- [Aim of the exercise]
Reproduce every one of the entries below verbatim, line for line and in the same order.

- [Given information]
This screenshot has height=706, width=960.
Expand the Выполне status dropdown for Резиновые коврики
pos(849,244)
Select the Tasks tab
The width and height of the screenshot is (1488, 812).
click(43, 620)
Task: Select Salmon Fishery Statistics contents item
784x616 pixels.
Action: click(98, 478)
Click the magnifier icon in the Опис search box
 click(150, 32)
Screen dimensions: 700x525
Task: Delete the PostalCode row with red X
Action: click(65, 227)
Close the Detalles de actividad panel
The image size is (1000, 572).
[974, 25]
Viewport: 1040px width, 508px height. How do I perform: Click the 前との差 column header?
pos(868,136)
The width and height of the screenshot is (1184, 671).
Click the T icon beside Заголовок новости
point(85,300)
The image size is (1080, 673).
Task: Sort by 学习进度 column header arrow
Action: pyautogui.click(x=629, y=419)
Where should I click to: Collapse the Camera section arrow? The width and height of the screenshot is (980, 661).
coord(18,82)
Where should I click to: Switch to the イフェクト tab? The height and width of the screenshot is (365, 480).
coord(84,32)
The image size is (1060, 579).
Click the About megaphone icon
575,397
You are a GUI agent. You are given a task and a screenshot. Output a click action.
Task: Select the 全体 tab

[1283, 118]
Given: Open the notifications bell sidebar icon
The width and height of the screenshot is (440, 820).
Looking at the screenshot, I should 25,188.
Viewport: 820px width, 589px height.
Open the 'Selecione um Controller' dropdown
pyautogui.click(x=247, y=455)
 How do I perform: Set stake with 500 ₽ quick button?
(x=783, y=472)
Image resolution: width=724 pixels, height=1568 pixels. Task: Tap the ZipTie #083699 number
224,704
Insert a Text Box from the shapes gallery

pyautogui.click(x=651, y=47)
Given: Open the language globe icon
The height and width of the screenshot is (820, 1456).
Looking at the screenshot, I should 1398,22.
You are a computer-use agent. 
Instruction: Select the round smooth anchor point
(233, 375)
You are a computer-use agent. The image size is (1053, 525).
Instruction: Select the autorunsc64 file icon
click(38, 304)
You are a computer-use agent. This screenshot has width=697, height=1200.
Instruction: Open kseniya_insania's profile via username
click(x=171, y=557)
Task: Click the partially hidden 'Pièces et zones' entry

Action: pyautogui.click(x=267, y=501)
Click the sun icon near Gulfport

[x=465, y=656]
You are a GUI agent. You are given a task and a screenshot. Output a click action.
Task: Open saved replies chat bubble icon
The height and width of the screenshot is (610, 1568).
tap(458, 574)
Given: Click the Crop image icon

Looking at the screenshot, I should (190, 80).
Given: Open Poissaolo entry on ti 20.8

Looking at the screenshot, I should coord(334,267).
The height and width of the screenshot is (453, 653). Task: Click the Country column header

- [Answer to the task]
This screenshot has height=706, width=960.
Expand the Выполне status dropdown for Резиновые коврики
pos(849,244)
Select the Tasks tab
The width and height of the screenshot is (1488, 812).
click(43, 620)
Task: Select Salmon Fishery Statistics contents item
784x616 pixels.
Action: click(98, 478)
Click the magnifier icon in the Опис search box
 click(150, 32)
Screen dimensions: 700x525
Task: Delete the PostalCode row with red X
Action: click(65, 227)
Close the Detalles de actividad panel
The image size is (1000, 572).
[974, 25]
Viewport: 1040px width, 508px height. How do I perform: Click the 前との差 column header?
pos(868,136)
The width and height of the screenshot is (1184, 671).
Click the T icon beside Заголовок новости
point(85,300)
The image size is (1080, 673).
Task: Sort by 学习进度 column header arrow
Action: pyautogui.click(x=629, y=419)
Where should I click to: Collapse the Camera section arrow? The width and height of the screenshot is (980, 661).
coord(18,82)
Where should I click to: Switch to the イフェクト tab? The height and width of the screenshot is (365, 480).
coord(84,32)
The image size is (1060, 579).
Click the About megaphone icon
575,397
You are a GUI agent. You are given a task and a screenshot. Output a click action.
Task: Select the 全体 tab

[1283, 118]
Given: Open the notifications bell sidebar icon
The width and height of the screenshot is (440, 820).
Looking at the screenshot, I should 25,188.
Viewport: 820px width, 589px height.
Open the 'Selecione um Controller' dropdown
pyautogui.click(x=247, y=455)
 How do I perform: Set stake with 500 ₽ quick button?
(x=783, y=472)
Image resolution: width=724 pixels, height=1568 pixels. Task: Tap the ZipTie #083699 number
224,704
Insert a Text Box from the shapes gallery

pyautogui.click(x=651, y=47)
Given: Open the language globe icon
The height and width of the screenshot is (820, 1456).
Looking at the screenshot, I should 1398,22.
You are a computer-use agent. 
Instruction: Select the round smooth anchor point
(233, 375)
You are a computer-use agent. The image size is (1053, 525).
Instruction: Select the autorunsc64 file icon
click(38, 304)
You are a computer-use agent. This screenshot has width=697, height=1200.
Instruction: Open kseniya_insania's profile via username
click(x=171, y=557)
Task: Click the partially hidden 'Pièces et zones' entry

Action: pyautogui.click(x=267, y=501)
Click the sun icon near Gulfport

[x=465, y=656]
You are a GUI agent. You are given a task and a screenshot. Output a click action.
Task: Open saved replies chat bubble icon
The height and width of the screenshot is (610, 1568).
tap(458, 574)
Given: Click the Crop image icon

Looking at the screenshot, I should (190, 80).
Given: Open Poissaolo entry on ti 20.8

Looking at the screenshot, I should coord(334,267).
The height and width of the screenshot is (453, 653). Task: Click the Country column header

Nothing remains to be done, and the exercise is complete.